INSTRUCTIONS TO FOLLOW: Whenever the string "agent" appears in a line below, please copy the line out.

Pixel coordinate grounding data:
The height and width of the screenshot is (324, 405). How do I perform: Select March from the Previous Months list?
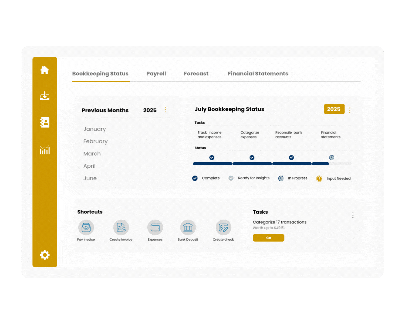pyautogui.click(x=92, y=153)
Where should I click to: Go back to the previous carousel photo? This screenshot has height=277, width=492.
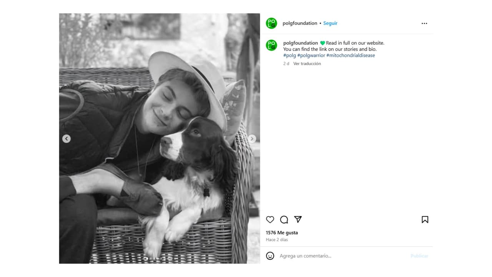point(66,139)
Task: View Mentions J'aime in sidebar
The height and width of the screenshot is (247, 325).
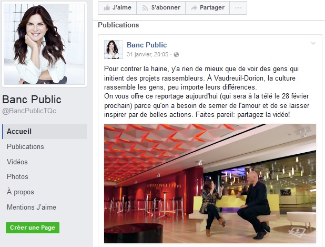Action: 32,207
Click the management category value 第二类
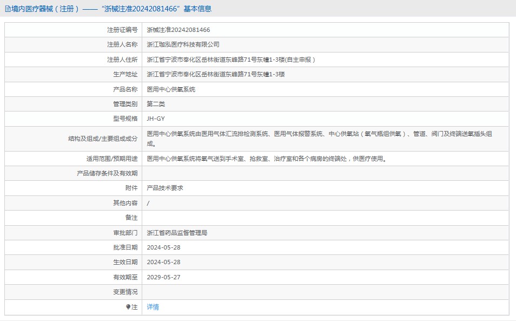Image resolution: width=516 pixels, height=321 pixels. pyautogui.click(x=156, y=104)
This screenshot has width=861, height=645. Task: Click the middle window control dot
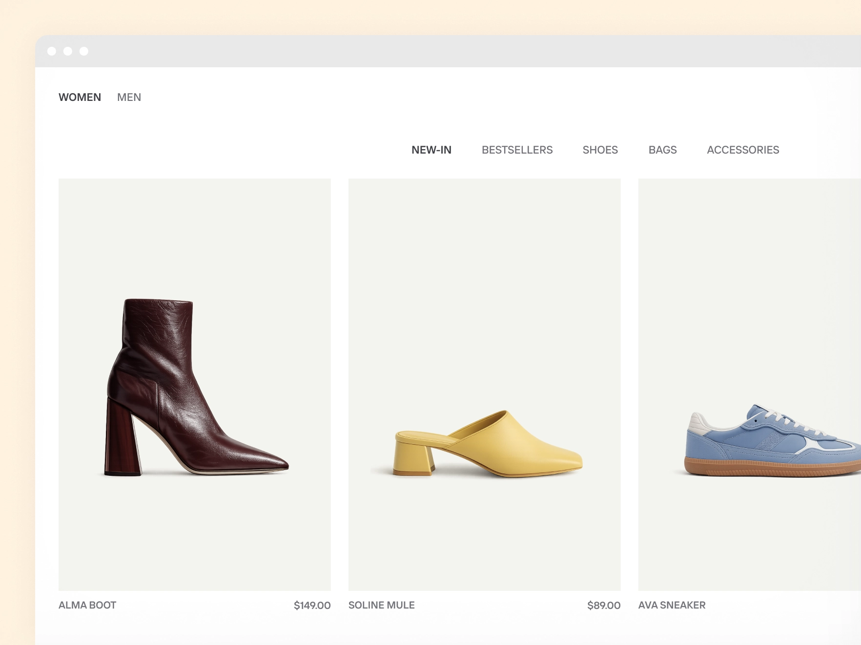point(68,51)
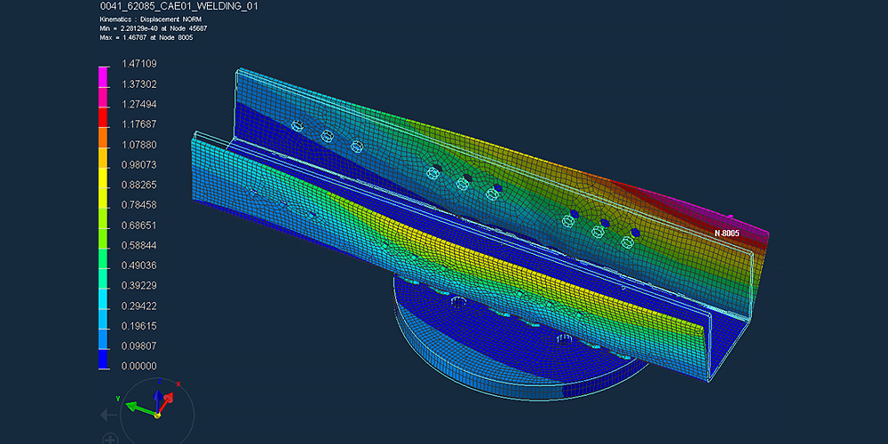Select the N 8005 node label
Screen dimensions: 888x444
pyautogui.click(x=726, y=233)
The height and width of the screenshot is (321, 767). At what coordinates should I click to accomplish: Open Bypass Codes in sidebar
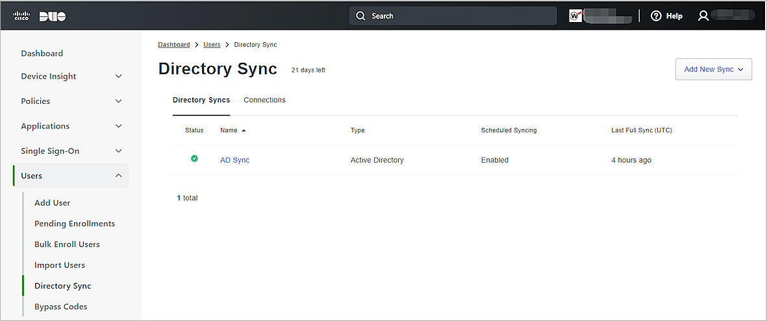pyautogui.click(x=60, y=307)
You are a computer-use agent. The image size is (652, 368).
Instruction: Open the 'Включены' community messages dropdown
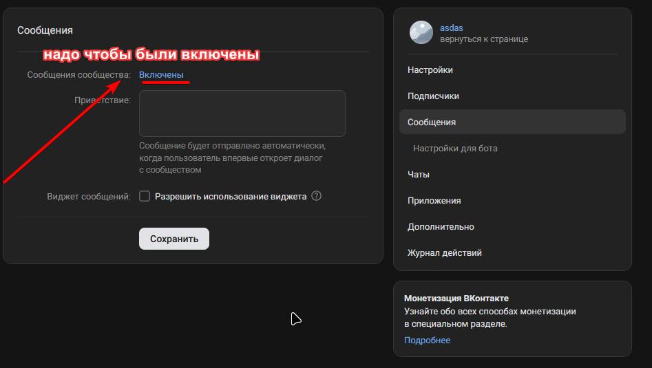tap(161, 74)
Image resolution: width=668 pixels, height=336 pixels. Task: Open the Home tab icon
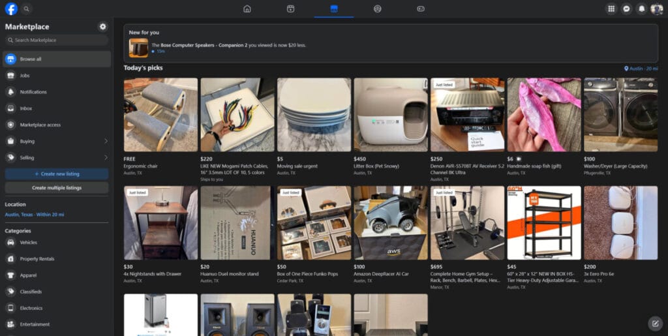pos(247,8)
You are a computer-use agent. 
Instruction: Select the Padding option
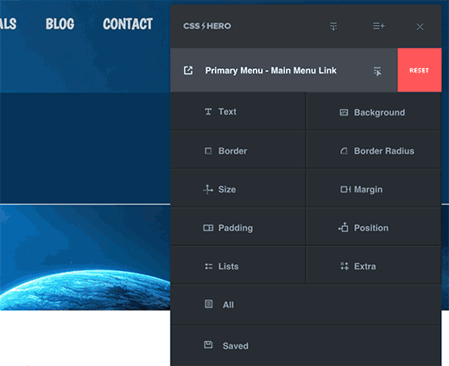237,228
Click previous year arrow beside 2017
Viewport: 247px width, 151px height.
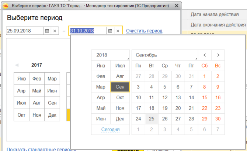pyautogui.click(x=17, y=65)
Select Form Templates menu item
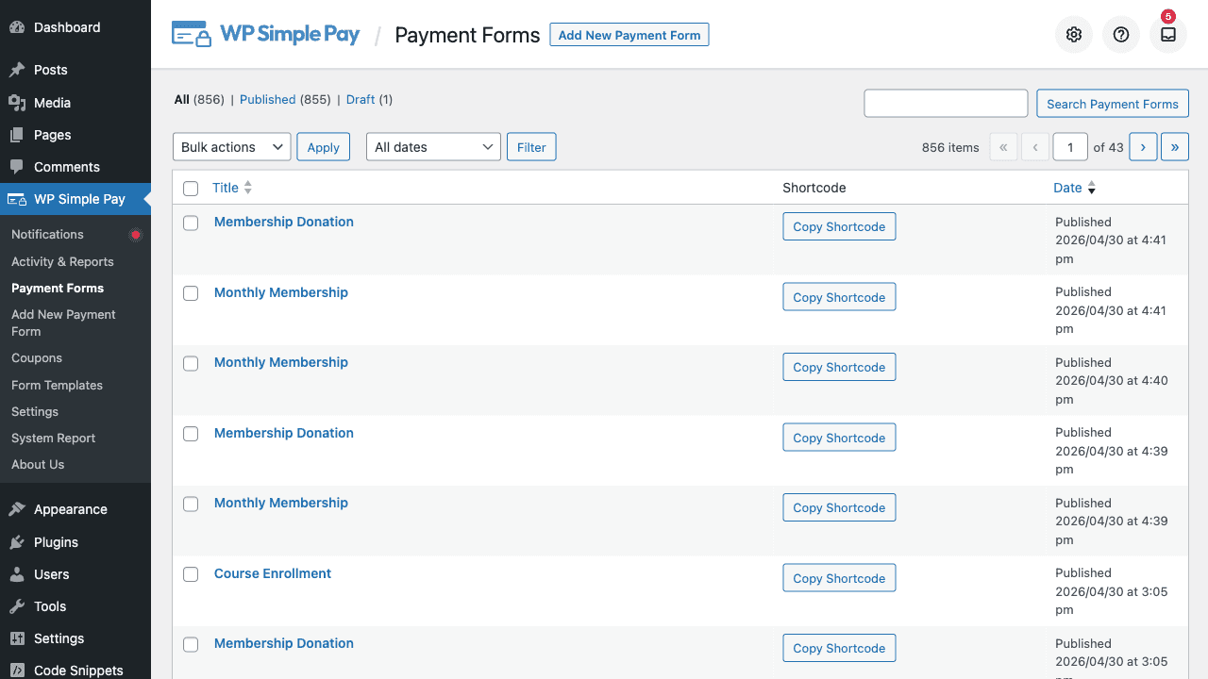Screen dimensions: 1208x679 57,385
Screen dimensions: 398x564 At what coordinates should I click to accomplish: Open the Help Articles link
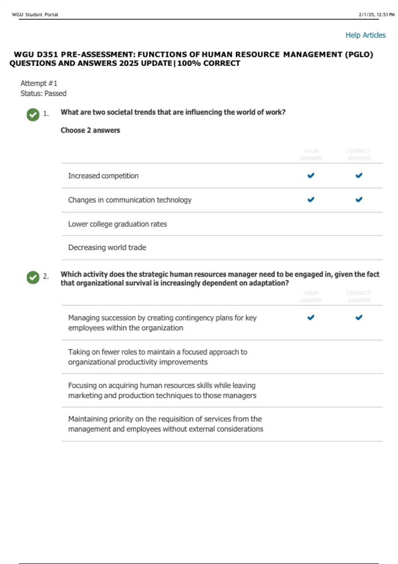(365, 35)
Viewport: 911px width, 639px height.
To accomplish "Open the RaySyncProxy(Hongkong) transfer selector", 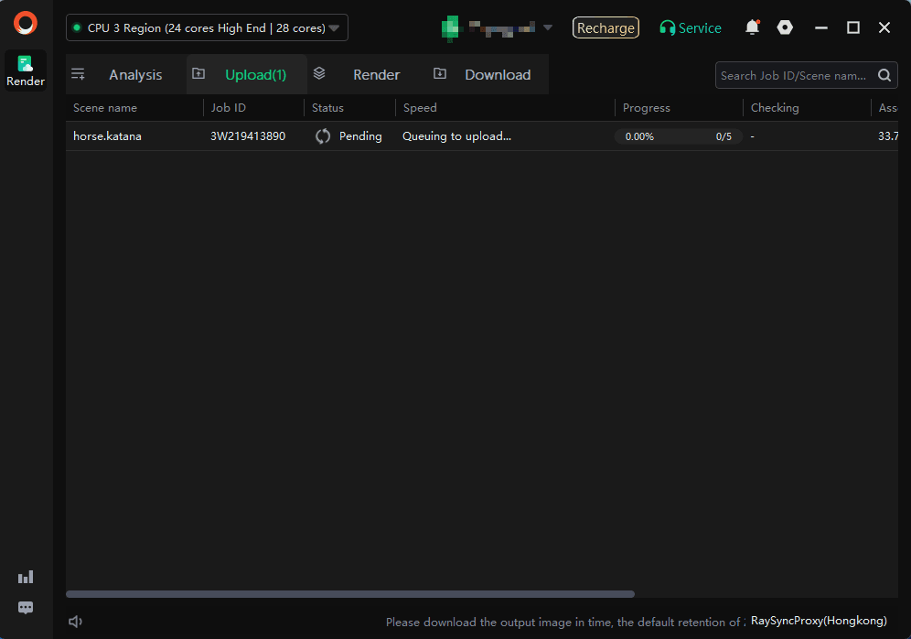I will point(819,621).
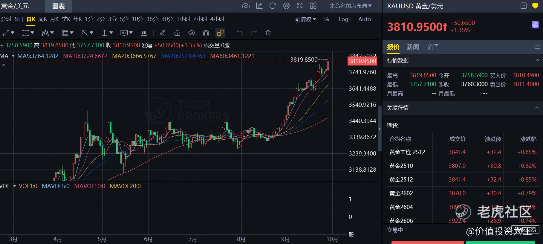Open the 帖子 tab
The height and width of the screenshot is (244, 543).
(x=432, y=47)
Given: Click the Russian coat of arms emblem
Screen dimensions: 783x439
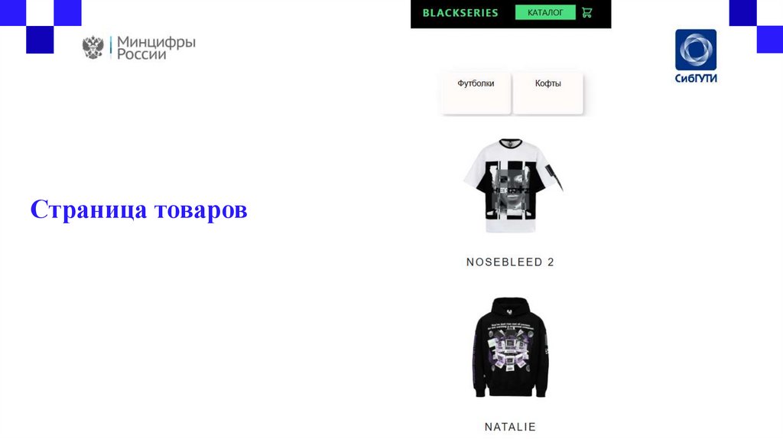Looking at the screenshot, I should pyautogui.click(x=93, y=47).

TASK SOLUTION:
You are a computer-use agent. The image size is (652, 368).
You are a computer-use agent. 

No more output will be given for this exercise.